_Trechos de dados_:

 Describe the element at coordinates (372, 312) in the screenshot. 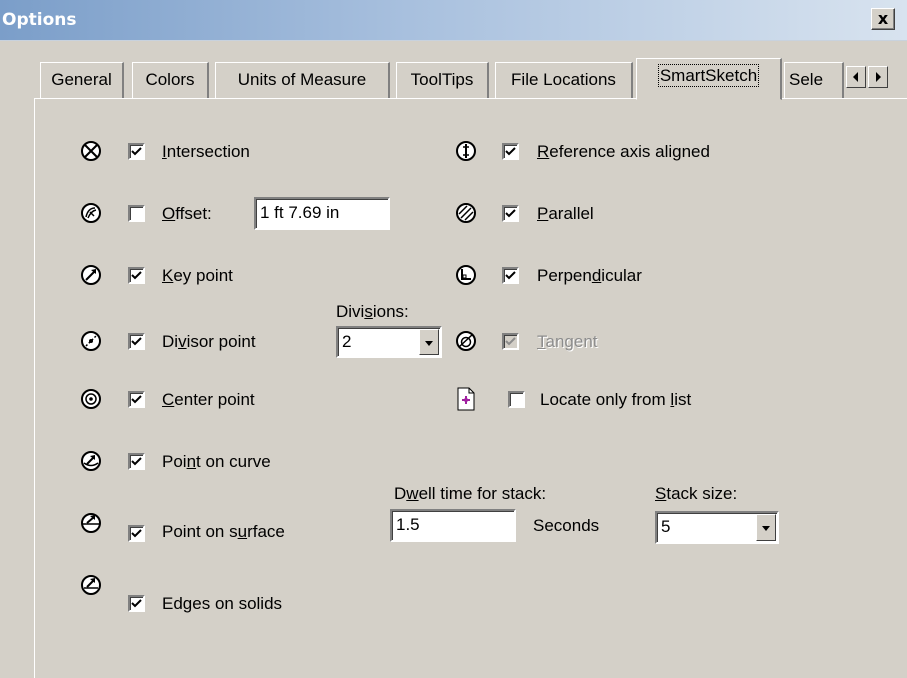

I see `divisions-label: Divisions:` at that location.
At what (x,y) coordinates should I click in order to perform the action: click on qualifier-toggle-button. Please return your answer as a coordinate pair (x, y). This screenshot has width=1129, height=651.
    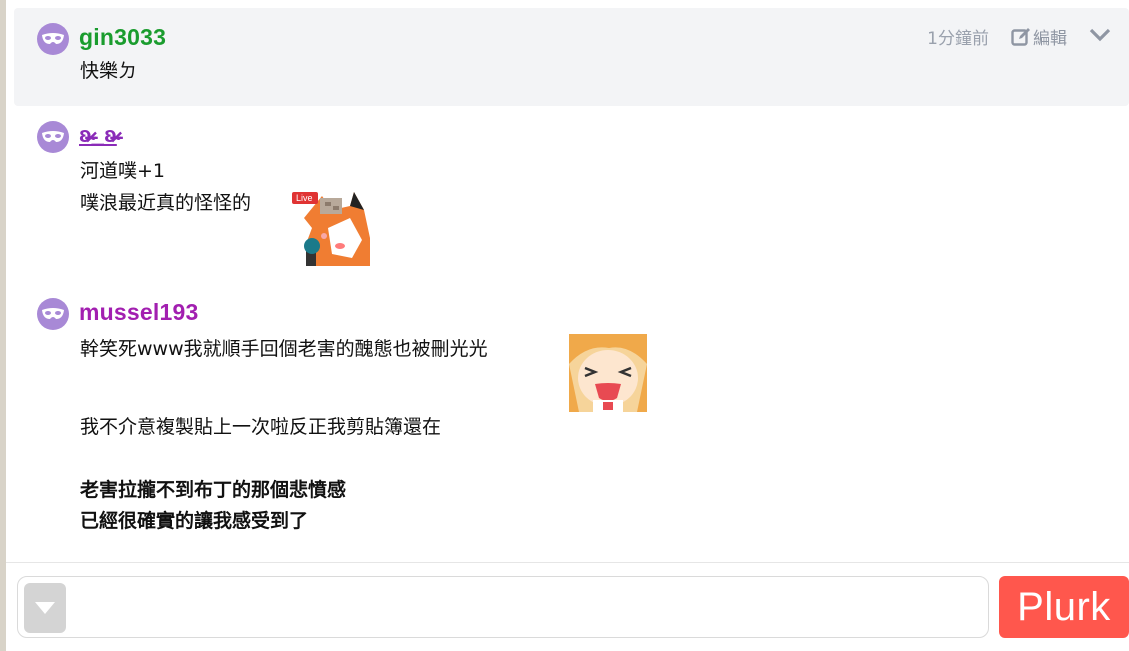
    Looking at the image, I should click on (45, 608).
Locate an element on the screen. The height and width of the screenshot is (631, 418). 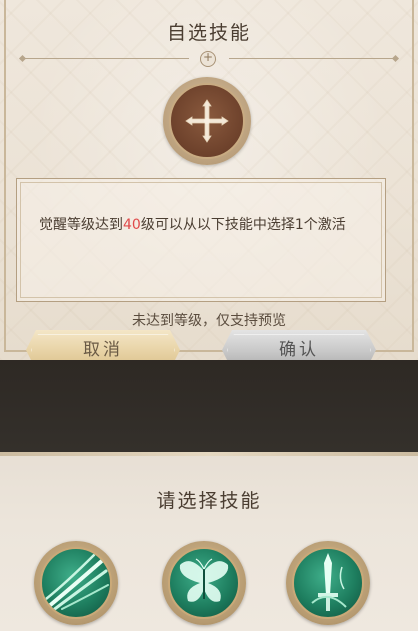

_A FAZER_: Reproduza todos os itens acima substituindo "screenshot" por "screen capture" e sem alterar mais nada. Deixe as imagens fora da resposta.

_RESULTADO DO EXERCÍCIO_:
 Describe the element at coordinates (372, 312) in the screen capture. 

I see `divisions-label: Divisions:` at that location.
At what (x,y) coordinates should I click in order to perform the action: click on qualifier-toggle-button. Please return your answer as a coordinate pair (x, y). This screen capture has width=1129, height=651.
    Looking at the image, I should click on (45, 608).
Locate an element on the screen. The height and width of the screen capture is (631, 418). 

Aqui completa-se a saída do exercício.